Problem to work on :: In the material below, find every line with "next" and pull it out.

Data supplied ::
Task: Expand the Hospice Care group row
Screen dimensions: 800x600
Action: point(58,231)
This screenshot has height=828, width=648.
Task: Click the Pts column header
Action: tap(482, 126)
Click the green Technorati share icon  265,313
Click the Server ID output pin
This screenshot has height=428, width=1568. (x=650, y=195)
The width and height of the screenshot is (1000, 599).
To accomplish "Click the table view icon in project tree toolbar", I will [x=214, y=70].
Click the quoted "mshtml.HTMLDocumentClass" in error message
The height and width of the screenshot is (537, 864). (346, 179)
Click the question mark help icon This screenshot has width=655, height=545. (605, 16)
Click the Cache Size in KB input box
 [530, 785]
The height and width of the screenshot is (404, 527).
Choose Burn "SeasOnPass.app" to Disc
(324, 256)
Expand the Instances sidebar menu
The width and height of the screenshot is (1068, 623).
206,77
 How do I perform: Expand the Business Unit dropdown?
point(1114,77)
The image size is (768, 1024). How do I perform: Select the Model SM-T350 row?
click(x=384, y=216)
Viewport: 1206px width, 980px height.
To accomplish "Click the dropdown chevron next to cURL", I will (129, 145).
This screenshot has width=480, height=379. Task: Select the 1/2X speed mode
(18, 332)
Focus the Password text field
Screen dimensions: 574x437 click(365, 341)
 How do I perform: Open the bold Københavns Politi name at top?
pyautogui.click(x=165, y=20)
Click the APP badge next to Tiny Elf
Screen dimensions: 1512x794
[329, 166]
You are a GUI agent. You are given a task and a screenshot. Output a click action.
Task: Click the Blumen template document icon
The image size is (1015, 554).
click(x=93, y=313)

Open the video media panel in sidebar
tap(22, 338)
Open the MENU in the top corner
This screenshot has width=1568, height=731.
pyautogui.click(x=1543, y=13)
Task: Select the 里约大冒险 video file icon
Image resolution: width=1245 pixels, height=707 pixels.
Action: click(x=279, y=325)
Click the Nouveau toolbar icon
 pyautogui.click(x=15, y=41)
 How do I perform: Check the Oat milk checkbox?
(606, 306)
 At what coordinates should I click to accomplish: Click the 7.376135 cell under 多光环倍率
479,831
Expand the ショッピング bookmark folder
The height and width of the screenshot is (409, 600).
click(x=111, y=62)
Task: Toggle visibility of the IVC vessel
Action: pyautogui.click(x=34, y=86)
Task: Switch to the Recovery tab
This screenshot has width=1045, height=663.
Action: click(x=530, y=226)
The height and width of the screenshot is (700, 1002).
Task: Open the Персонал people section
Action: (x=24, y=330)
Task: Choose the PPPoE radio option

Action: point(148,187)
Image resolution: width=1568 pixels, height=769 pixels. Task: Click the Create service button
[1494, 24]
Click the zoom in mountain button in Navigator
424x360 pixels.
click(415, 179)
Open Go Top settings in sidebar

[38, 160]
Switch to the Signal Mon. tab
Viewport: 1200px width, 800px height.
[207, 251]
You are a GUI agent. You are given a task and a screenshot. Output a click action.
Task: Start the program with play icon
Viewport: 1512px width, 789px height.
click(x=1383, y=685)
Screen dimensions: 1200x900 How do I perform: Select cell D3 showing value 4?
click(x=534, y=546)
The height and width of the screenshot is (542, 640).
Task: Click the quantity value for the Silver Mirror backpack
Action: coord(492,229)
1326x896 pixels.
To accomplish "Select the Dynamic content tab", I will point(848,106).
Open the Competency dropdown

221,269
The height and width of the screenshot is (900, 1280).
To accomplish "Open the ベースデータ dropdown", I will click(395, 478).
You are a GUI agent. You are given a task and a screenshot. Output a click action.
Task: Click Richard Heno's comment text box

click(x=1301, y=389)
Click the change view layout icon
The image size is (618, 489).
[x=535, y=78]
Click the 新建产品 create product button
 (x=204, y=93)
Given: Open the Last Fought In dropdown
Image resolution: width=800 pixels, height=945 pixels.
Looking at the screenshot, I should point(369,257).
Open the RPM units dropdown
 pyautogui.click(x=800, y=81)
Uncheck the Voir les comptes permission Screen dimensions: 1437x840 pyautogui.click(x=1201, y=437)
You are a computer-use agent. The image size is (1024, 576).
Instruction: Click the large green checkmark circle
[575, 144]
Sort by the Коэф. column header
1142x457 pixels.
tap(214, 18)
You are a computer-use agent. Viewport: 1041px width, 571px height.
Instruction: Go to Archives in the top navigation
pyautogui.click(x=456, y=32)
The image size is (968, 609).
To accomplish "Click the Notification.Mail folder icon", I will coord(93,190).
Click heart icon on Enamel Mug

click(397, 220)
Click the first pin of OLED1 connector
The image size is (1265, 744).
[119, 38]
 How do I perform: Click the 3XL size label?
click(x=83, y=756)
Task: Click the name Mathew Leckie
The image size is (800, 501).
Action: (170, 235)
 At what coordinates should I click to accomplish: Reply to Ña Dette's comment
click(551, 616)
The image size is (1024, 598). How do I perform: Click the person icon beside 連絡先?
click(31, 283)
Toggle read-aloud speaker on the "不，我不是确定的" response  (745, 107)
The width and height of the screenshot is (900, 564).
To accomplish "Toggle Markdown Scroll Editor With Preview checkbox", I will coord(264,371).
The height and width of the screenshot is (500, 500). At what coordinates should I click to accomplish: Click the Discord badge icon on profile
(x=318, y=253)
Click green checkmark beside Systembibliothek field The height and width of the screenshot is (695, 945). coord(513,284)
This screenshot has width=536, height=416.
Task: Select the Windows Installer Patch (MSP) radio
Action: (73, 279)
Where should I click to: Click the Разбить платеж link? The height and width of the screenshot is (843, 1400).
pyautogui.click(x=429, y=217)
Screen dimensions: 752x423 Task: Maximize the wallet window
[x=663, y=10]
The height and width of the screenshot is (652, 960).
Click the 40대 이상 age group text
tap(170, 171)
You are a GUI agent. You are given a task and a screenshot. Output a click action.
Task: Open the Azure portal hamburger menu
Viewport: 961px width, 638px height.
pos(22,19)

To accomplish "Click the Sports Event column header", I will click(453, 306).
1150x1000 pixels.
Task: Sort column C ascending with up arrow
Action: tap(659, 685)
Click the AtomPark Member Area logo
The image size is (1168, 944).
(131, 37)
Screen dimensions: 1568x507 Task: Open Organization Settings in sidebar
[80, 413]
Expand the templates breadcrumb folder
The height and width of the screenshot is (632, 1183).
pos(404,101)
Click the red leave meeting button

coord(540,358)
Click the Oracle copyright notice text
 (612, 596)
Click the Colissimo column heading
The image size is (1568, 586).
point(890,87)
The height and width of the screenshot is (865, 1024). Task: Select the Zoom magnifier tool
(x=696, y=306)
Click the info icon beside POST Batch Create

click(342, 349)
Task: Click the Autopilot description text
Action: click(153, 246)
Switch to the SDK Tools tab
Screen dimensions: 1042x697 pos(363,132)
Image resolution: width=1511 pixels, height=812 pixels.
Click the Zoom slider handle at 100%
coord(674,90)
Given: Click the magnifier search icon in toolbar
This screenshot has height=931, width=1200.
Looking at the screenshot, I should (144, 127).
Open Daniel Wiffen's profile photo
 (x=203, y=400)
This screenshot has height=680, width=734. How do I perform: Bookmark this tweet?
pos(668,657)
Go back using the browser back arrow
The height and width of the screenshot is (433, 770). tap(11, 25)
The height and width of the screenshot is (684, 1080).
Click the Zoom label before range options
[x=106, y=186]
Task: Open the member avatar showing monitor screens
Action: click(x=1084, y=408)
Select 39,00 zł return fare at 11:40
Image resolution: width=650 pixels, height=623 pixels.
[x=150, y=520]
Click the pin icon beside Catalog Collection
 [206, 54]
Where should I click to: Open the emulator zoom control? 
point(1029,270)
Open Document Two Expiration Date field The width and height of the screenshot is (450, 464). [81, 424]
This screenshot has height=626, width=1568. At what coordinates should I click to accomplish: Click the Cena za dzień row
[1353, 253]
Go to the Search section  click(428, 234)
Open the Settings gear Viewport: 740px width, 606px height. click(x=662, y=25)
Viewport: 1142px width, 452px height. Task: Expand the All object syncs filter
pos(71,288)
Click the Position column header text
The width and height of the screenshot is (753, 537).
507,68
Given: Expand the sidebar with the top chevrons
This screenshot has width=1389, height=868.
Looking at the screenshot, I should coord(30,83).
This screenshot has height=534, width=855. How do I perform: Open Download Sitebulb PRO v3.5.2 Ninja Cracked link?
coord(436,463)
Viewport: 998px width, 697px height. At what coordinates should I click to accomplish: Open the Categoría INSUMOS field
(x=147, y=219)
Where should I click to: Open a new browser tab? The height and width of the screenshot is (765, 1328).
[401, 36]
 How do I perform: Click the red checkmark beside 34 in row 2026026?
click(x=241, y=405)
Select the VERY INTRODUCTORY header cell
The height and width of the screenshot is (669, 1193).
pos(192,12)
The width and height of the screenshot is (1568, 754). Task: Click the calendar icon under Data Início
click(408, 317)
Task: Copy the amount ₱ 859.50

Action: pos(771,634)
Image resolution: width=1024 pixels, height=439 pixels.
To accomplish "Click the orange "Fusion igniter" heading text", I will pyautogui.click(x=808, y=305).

Solution to this task ::
To accomplish "Click the dropdown chevron next to cURL", I will (129, 145).
Click the APP badge next to Tiny Elf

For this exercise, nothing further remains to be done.